Kennt ihr Läden und Werkstätten die ausbilden? 
Danke und Prost   
Alex


----------



## schlucke (12. Februar 2007)




----------



## MTB-News.de




----------



## Redshred (12. Februar 2007)

Hallo
Schau mal bei Fahrad Metzger vorbei. der Chef ist oder war für die Ausbildung als  Zweiradmechaniker bei der Handwerkskammer zuständig er kann dir bestimmt sagen wer in Freiburg alles Ausbildet


.


----------



## schlucke (14. Februar 2007)

hi,

ich würd auch gerne zum Zweiradmechaniker umschulen, allerdings hab ich noch keine Umschulung genehmigt gerkriegt...hat jemand einen Tipp wie man das "richtig" angeht? ich muß aus gesundheitlichen Gründen umschulen, aber das Amt stellt sich quer-warum auch immer  sie meinen die Rentenversicherungsanstalt sei zuständig und die haben mir gesagt ich könnte erst nach 15 jahren im Job umschulen ????? ...wie komme ich also an eine finanzierte Umschulung?


----------



## der-tick.de (15. Februar 2007)

schlucke schrieb:


> hi,
> 
> ich würd auch gerne zum Zweiradmechaniker umschulen, allerdings hab ich noch keine Umschulung genehmigt gerkriegt...hat jemand einen Tipp wie man das "richtig" angeht? ich muß aus gesundheitlichen Gründen umschulen, aber das Amt stellt sich quer-warum auch immer  sie meinen die Rentenversicherungsanstalt sei zuständig und die haben mir gesagt ich könnte erst nach 15 jahren im Job umschulen ????? ...wie komme ich also an eine finanzierte Umschulung?


Wie wäre es mit normaler verkürzter Ausbildung?
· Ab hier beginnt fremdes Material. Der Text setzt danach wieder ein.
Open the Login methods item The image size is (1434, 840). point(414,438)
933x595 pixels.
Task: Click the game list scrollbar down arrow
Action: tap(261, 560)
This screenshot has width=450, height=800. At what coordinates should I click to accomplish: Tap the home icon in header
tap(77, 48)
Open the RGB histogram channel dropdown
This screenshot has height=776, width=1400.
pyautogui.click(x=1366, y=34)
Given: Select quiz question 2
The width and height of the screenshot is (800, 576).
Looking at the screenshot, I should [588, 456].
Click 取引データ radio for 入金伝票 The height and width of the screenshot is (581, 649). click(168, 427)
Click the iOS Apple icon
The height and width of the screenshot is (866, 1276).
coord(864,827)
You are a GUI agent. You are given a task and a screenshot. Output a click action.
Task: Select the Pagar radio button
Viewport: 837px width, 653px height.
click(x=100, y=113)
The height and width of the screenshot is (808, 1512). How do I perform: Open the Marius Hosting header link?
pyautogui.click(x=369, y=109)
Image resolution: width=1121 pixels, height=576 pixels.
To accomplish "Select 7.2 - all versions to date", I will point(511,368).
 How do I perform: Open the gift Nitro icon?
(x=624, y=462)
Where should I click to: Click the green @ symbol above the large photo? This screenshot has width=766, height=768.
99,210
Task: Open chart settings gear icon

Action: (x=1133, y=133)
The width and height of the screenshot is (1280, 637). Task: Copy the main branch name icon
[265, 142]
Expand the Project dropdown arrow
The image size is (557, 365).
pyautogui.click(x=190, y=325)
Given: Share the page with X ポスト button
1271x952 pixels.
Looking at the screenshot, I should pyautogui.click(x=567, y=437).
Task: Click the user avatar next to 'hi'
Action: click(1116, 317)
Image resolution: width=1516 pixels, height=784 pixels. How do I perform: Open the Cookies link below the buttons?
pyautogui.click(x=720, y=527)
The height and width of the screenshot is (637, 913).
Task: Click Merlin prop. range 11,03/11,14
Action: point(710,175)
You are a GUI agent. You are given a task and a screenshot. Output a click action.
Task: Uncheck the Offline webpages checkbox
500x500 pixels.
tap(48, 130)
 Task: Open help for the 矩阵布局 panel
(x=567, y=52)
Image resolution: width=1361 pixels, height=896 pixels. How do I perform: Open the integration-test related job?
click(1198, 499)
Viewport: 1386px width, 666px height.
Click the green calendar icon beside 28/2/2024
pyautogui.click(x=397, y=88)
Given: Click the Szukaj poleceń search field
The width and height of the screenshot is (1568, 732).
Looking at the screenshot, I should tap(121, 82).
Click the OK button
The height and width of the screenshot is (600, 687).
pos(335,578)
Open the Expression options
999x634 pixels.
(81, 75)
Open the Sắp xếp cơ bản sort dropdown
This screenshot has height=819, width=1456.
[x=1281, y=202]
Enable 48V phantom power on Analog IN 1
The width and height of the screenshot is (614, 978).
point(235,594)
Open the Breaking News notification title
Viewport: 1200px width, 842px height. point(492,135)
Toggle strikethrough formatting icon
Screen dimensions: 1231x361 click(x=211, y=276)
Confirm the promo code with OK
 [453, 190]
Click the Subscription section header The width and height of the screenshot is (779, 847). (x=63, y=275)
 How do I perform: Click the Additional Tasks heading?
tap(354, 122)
Bekommst halt nur ne Lehrlingsrente...


----------



## Bierfahrer (15. Februar 2007)

Hast du schon eine Ausbildung - wenn ja brauchste sicherlich keine Ausbildung um als Zweiradmechaniker zu arbeiten. 

So was kannste in zwei Wochen lernen - das gibt es gute Bücher!
Vor allem lernste in der Ausbildung wenig und wirst vor allem alls billige Arbeitskraft ausgenutzt. Brotzeit holen, Werkstatt putzen usw.

Und ein anständiges Leben kannst du dir von dem Lohn auch nicht leisten!


----------



## schlucke (15. Februar 2007)

ja hab ne ausbildung


----------



## RobinHood (16. Februar 2007)

Dann mach auf keinen Fall den Dreckstift! Jeder etwas mänliche handwerklich begabte Bewohner dieses Planeten, kann sämtliche Arbeiten an einem Bike selbst durchführen!


----------



## horstj (16. Februar 2007)

RobinHood schrieb:


> Jeder *etwas mänliche* handwerklich begabte Bewohner dieses Planeten, kann sämtliche Arbeiten an einem Bike selbst durchführen!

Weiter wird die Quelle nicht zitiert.